*** Begin section ***

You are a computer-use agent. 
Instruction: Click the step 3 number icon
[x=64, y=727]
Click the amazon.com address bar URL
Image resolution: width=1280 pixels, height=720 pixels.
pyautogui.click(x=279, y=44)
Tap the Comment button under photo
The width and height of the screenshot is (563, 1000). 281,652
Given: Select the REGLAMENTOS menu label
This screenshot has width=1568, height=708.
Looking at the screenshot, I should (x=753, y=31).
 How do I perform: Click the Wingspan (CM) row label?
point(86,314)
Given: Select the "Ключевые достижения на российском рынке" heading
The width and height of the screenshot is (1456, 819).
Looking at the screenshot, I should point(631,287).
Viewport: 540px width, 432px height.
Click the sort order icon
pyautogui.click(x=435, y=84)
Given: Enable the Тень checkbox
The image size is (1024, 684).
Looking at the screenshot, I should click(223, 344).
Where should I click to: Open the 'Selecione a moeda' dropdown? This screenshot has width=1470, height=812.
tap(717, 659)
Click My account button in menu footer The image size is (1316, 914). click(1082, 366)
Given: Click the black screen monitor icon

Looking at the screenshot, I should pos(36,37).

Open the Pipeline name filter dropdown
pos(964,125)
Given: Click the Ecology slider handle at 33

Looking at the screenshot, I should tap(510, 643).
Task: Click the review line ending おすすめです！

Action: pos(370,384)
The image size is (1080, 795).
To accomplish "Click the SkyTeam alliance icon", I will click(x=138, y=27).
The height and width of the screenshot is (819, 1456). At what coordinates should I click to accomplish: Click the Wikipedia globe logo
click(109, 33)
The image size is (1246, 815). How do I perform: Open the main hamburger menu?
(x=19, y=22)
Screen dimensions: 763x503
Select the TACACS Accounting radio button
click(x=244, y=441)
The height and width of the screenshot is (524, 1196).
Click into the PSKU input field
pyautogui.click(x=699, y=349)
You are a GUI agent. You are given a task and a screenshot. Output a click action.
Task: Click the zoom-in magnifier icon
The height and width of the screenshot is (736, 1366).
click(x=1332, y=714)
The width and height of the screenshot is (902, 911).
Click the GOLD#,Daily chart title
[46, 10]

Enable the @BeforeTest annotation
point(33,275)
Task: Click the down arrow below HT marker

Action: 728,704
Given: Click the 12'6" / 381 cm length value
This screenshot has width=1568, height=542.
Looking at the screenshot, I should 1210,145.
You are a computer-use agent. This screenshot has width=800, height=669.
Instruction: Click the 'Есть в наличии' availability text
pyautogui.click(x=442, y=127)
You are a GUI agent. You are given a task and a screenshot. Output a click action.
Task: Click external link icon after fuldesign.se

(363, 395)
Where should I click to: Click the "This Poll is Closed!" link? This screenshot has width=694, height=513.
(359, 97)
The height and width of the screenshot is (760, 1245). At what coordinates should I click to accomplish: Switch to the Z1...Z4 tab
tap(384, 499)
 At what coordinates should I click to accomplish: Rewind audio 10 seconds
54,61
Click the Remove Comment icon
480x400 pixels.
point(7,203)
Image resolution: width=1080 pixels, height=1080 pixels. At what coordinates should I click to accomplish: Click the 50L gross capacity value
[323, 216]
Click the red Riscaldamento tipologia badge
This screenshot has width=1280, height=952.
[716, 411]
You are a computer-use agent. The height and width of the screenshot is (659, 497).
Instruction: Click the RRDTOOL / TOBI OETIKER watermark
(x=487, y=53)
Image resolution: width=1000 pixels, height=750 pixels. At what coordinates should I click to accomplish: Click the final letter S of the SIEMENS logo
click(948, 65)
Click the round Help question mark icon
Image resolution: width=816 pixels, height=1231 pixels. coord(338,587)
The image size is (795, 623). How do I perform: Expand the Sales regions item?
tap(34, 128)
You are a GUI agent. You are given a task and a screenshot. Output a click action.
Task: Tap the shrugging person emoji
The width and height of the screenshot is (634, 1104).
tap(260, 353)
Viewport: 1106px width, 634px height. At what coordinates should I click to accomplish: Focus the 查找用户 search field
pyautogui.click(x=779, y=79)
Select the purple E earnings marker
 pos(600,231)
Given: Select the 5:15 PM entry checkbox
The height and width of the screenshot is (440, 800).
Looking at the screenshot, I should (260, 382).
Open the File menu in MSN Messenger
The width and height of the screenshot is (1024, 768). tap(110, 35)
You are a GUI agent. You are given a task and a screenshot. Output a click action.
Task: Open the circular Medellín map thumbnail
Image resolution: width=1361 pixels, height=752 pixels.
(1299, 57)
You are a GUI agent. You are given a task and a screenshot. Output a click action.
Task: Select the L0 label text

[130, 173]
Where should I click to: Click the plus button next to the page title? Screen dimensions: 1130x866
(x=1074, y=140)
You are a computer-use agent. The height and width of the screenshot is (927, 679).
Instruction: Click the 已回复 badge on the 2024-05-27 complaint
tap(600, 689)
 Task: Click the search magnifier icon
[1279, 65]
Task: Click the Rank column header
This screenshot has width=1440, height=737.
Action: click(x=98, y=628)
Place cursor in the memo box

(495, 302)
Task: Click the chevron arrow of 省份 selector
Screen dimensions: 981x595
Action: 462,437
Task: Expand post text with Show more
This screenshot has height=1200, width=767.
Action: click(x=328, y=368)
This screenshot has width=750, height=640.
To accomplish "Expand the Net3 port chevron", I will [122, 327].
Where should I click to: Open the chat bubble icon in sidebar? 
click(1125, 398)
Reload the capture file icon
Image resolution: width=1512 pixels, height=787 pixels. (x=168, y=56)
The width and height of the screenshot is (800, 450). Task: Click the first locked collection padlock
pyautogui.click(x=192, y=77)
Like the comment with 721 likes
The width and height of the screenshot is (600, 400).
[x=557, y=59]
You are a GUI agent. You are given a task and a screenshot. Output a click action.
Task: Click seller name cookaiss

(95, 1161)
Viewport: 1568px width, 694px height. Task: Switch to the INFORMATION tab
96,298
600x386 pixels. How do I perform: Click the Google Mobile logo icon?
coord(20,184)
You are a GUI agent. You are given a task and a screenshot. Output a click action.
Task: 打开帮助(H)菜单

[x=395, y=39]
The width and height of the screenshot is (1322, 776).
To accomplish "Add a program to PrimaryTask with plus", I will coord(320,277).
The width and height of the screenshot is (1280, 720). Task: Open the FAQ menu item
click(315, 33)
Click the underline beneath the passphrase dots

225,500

*** End section ***

For the string "will", find every line of the material that contains it, and copy each one.

To accomplish "Click the SkyTeam alliance icon", I will click(x=138, y=27).
To accomplish "Expand the Net3 port chevron", I will [122, 327].
To accomplish "Add a program to PrimaryTask with plus", I will coord(320,277).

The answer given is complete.